Cheating in the Olympics isn’t that hard.
Estimates suggest that between a third and nearly half of elite athletes use steroids or other drugs to boost their performance, according to a January study commissioned by the World Anti-Doping Agency, or WADA.
“It’s like taking candy from a baby. That’s how easy it is for smart chemists and advisers to circumvent WADA testing,” Victor Conte, the controversial supplement maker who served jail time for his role in a 2003 doping scandal, told The Guardian.
The problem may be getting worse, thanks to a new doping strategy. Microdosing may allow athletes to give themselves a perfectly timed boost that cannot be detected with current testing. The method capitalises on the same doping schemes that athletes have been using for years, but involves a very small dose of a steroid – which stays in the system just long enough to give an extra advantage during an event. By the time an athlete reaches the finish line, the drugs are no longer present.

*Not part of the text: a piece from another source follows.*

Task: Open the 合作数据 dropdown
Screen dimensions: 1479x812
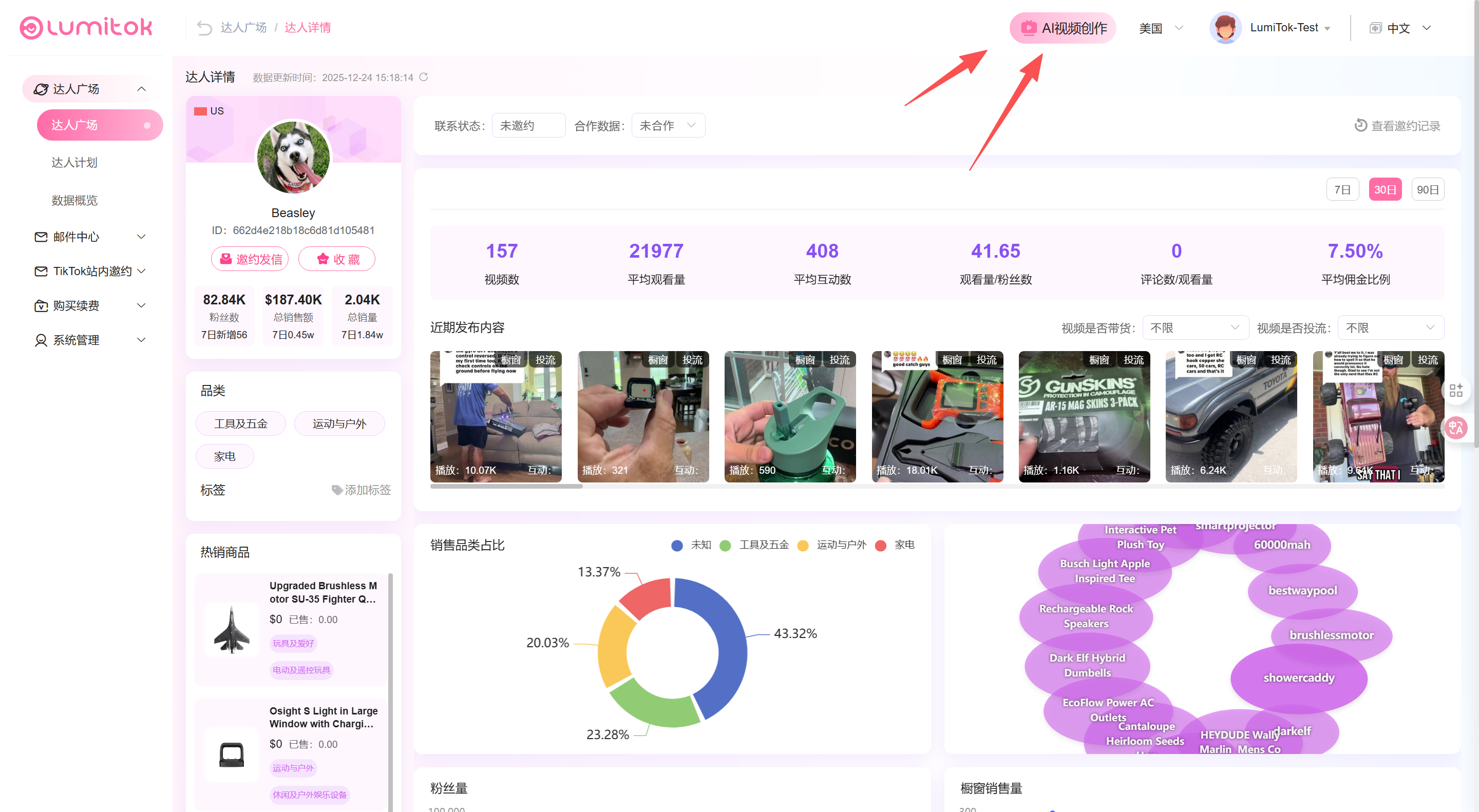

“This is figuring out how to cheat without getting caught. It’s really just doping by another name,” Ruth I. Wood, the chair of integrative anatomical sciences at the University of Southern California Keck School of Medicine, told Business Insider.
How microdosing steroids might work
Most performance-enhancing steroids are lab-produced variations on the male sex hormone testosterone. Testosterone-derived steroids are relatively inexpensive to buy, and because the body produces its own version naturally, they are generally harder to identify in a drug test.
In Pyeongchang, endurance athletes will be tested rigorously for steroids as well as a drug called EPO, which is designed to boost endurance and may also be used in microdoses, according to AFP. But testosterone microdoses may escape regulators’ radar because they only stay in the system for minutes or hours.
The current approach to testing for steroids involves taking both blood and urine samples to test for the presence of anabolic agents. Such tests can occur at any time and any location during the Olympics, including just after a competition, according to the US Anti-Doping Agency.
In its tests, WADA compares a ratio of two types of testosterone to determine if athletes have been doping. One type is regular testosterone, and the other is a precursor form called epitestosterone. Since the body produces roughly equal amounts of each naturally, most people have a ratio of one-to-one. Still, there is some natural variation, which is the reason WADA allows the testosterone-to-epitestosterone ratio to reach up to four-to-one for Olympic athletes.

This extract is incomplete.